Приведу несколько отрывков из этого доклада.
«Выходить на трибуну только для того, чтобы рассказать о работах, которые ты не сделал, о ролях, которые ты не сыграл — затея, вероятно, довольно странная (…) Их довольно много, этих ролей. Пусть вам не покажется излишним самомнением то, что вы найдете в этом списке Гамлета, Шейлока и Ричарда Третьего. Не сочтите меня безумцем, если я скажу вам, что мне видится и еще одна очень трудная роль, причем отнюдь не раскрытая до сих пор — роль Фальстафа.
(…) Много лет назад я начал одну работу… Я обратился к ней именно потому, что она мне казалась и кажется до сих пор чрезвычайно современной… Я говорю о Ричарде.
Я бы сказал, что современность Шекспира измеряется его зрительным залом. Хотите вы этого или нет, зритель все равно сочетает все, что слышит с приходящими ему на ум ассоциациями. До войны, скажем, эти ассоциации могли не существовать, а сегодня они возникают (…)
Шекспир любит самый обыкновенный символ. Горб Ричарда — это символ. Мне казалось даже, что начинать Ричарда нужно с тени его.
Солнце бросает лучи и движение его тени напоминает ему о горбе. Поэтому он отстранен от людей. Но зато после, когда путем взломов и убийств, вопреки горбу и уродству, Ричард врывается на престол (так же с поджогами и взломами ворвался в историю Гитлер), — тогда Ричард становится настолько дерзким, что у гроба побеждает леди Анну. Он вызывает солнце на поединок (…)
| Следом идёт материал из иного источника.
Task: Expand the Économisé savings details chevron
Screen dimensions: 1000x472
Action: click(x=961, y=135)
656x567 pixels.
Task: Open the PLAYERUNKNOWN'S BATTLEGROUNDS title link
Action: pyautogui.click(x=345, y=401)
Но в какую‑то минуту наступает перелом, солнце всегда побеждает. И в эту минуту, пожалуй одну из наиболее интересных минут в роли Ричарда, Ричард пытается отделаться от своего горба (…)
Вот моя концепция Ричарда.
Я не хочу говорить больше только потому, что в работе мне боязно слишком многое выбалтывать — этим я лишаю себя стимула (…)
Еще я думаю о Шейлоке.
Шейлок — еврей. Он жадный — он потребовал кусок мяса. Да, он жадный Шейлок, да, он потребовал вырезать у Антонио фунт мяса. А что вырезали из жизни, из тела Шейлока? Дочь. Имя. Он был изгнан в гетто. По отношению к нему было все дозволено. А ему не было дозволено ничего.
Но и об этом мне не хотелось бы много говорить. Когда готовишь роль, нужно больше о ней молчать и меньше разговаривать…»
Я не случайно привела такой большой отрывок из его выступления.
Мне хотелось показать как интенсивно работала его мысль, ибо все, о чем он говорил, было создано и сыграно лишь в его воображении. Но ни одному из этих образов не суждено было увидеть свет.